Media Insider: Meta fined for transferring data, The Daily Wire heads to Twitter, WaPo creates AI teams
Welcome to Media Insider, PR Newswire’s roundup of media news stories from the week.
Meta fined record $1.3 billion and ordered to stop sending European user data to US
Associated Press | Kelvin Chan
The European Union slapped Meta with a record $1.3 billion privacy fine and ordered it to stop transferring users’ personal information across the Atlantic by October, the latest salvo in a decade-long case sparked by U.S. cybersnooping fears. The penalty is the biggest since the EU’s strict data privacy regime took effect five years ago. Meta, which had previously warned that services for its users in Europe could be cut off, vowed to appeal and ask courts to immediately put the decision on hold. The decision applies to user data like names, email and IP addresses, messages, viewing history, geolocation data, and other information that Meta – and other tech giants like Google – use for targeted online ads.

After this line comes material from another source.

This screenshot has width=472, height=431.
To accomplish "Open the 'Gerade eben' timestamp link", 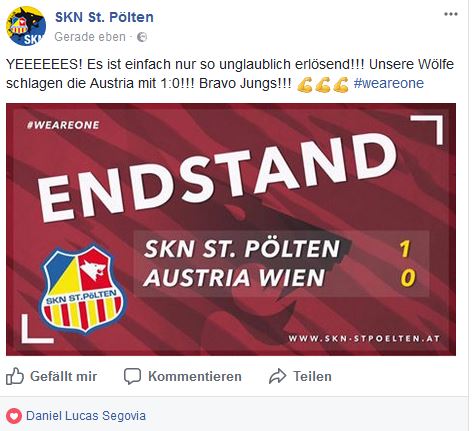I will click(x=90, y=37).
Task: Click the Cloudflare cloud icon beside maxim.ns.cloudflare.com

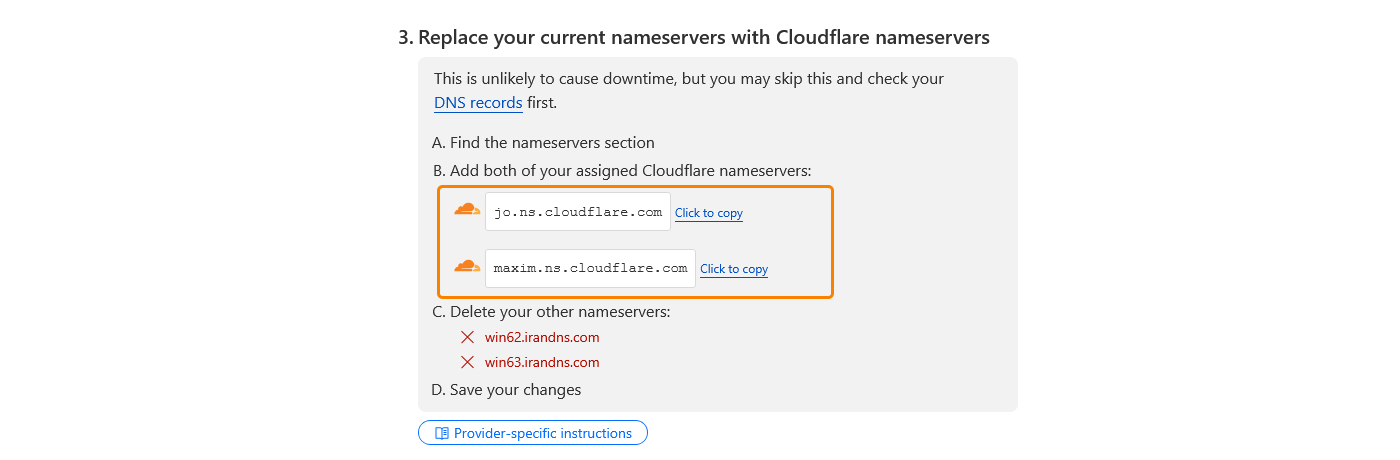Action: click(x=467, y=266)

Speaking of Meta: The company has agreed to sell Giphy to Shutterstock for around $53 million in cash.
Musk scores Daily Wire’s full set of podcasts to put on Twitter
Axios | Sara Fischer
The Daily Wire, a conservative media and entertainment company, plans to put its entire slate of podcasts, which are almost all recorded as videos, on Twitter beginning May 30. While Daily Wire clips continue to be uploaded to YouTube and other social platforms, full video podcast episodes for all shows will only appear on Twitter and DailyWire+, the company’s paywalled content platform that also supports its podcast network. Some podcast programs will continue to appear on YouTube and the conservative video site Rumble. Each Daily Wire show will have its own Twitter account set up to distribute the show and to tweet out the show’s sponsors, often with a call to action, such as texting a number for more information. For now, the videos for “The Matt Walsh Show” — which typically last around an hour — are being livestreamed and made available for playback. In the future, because Twitter Blue subscribers can upload videos up to two hours in length, the Daily Wire may be able to upload shows instead of having to livestream them.
Also from Axios: BuzzFeed is launching an online retail site with Verishop.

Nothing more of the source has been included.